- Source material:
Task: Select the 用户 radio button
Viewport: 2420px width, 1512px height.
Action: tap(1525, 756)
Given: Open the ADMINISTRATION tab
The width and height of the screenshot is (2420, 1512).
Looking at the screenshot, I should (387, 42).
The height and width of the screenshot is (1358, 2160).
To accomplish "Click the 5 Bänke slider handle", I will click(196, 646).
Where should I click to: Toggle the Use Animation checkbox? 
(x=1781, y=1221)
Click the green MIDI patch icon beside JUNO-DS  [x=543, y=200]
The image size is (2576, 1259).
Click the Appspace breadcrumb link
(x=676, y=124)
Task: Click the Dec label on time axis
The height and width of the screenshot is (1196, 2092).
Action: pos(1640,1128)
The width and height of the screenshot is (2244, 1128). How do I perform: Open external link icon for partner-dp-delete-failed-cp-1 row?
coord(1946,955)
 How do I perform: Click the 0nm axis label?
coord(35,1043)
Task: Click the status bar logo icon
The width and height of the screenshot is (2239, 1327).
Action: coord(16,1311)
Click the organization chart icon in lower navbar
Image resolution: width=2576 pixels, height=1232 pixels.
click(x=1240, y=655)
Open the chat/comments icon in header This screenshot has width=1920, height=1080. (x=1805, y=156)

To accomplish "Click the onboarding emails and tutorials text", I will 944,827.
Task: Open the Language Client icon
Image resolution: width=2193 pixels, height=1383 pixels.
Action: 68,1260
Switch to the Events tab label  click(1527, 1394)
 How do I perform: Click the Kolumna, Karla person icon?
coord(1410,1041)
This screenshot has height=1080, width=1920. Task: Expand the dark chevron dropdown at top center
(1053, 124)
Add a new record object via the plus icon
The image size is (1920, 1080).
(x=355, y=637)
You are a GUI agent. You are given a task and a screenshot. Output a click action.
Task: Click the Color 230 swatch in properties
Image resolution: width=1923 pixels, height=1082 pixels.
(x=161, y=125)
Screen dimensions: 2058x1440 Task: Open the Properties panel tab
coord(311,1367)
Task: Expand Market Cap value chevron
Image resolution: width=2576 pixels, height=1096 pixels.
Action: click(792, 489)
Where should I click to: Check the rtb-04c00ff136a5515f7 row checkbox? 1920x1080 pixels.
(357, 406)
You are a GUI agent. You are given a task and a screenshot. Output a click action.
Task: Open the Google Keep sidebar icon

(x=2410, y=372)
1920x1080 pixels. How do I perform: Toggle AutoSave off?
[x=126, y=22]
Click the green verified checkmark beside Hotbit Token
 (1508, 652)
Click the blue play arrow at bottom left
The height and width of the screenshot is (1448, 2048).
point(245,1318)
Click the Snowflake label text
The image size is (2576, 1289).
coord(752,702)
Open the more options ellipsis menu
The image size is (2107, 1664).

- Work to complete:
Copy the data exactly as it was presented.

- Written reply:
Task: Select the 用户 radio button
Viewport: 2420px width, 1512px height.
Action: tap(1525, 756)
Given: Open the ADMINISTRATION tab
The width and height of the screenshot is (2420, 1512).
Looking at the screenshot, I should (387, 42).
The height and width of the screenshot is (1358, 2160).
To accomplish "Click the 5 Bänke slider handle", I will click(196, 646).
Where should I click to: Toggle the Use Animation checkbox? 
(x=1781, y=1221)
Click the green MIDI patch icon beside JUNO-DS  [x=543, y=200]
The image size is (2576, 1259).
Click the Appspace breadcrumb link
(x=676, y=124)
Task: Click the Dec label on time axis
The height and width of the screenshot is (1196, 2092).
Action: pos(1640,1128)
The width and height of the screenshot is (2244, 1128). How do I perform: Open external link icon for partner-dp-delete-failed-cp-1 row?
coord(1946,955)
 How do I perform: Click the 0nm axis label?
coord(35,1043)
Task: Click the status bar logo icon
The width and height of the screenshot is (2239, 1327).
Action: coord(16,1311)
Click the organization chart icon in lower navbar
Image resolution: width=2576 pixels, height=1232 pixels.
click(x=1240, y=655)
Open the chat/comments icon in header This screenshot has width=1920, height=1080. (x=1805, y=156)

To accomplish "Click the onboarding emails and tutorials text", I will 944,827.
Task: Open the Language Client icon
Image resolution: width=2193 pixels, height=1383 pixels.
Action: 68,1260
Switch to the Events tab label  click(1527, 1394)
 How do I perform: Click the Kolumna, Karla person icon?
coord(1410,1041)
This screenshot has height=1080, width=1920. Task: Expand the dark chevron dropdown at top center
(1053, 124)
Add a new record object via the plus icon
The image size is (1920, 1080).
(x=355, y=637)
You are a GUI agent. You are given a task and a screenshot. Output a click action.
Task: Click the Color 230 swatch in properties
Image resolution: width=1923 pixels, height=1082 pixels.
(x=161, y=125)
Screen dimensions: 2058x1440 Task: Open the Properties panel tab
coord(311,1367)
Task: Expand Market Cap value chevron
Image resolution: width=2576 pixels, height=1096 pixels.
Action: click(792, 489)
Where should I click to: Check the rtb-04c00ff136a5515f7 row checkbox? 1920x1080 pixels.
(357, 406)
You are a GUI agent. You are given a task and a screenshot. Output a click action.
Task: Open the Google Keep sidebar icon

(x=2410, y=372)
1920x1080 pixels. How do I perform: Toggle AutoSave off?
[x=126, y=22]
Click the green verified checkmark beside Hotbit Token
 (1508, 652)
Click the blue play arrow at bottom left
The height and width of the screenshot is (1448, 2048).
point(245,1318)
Click the Snowflake label text
The image size is (2576, 1289).
coord(752,702)
Open the more options ellipsis menu
The image size is (2107, 1664).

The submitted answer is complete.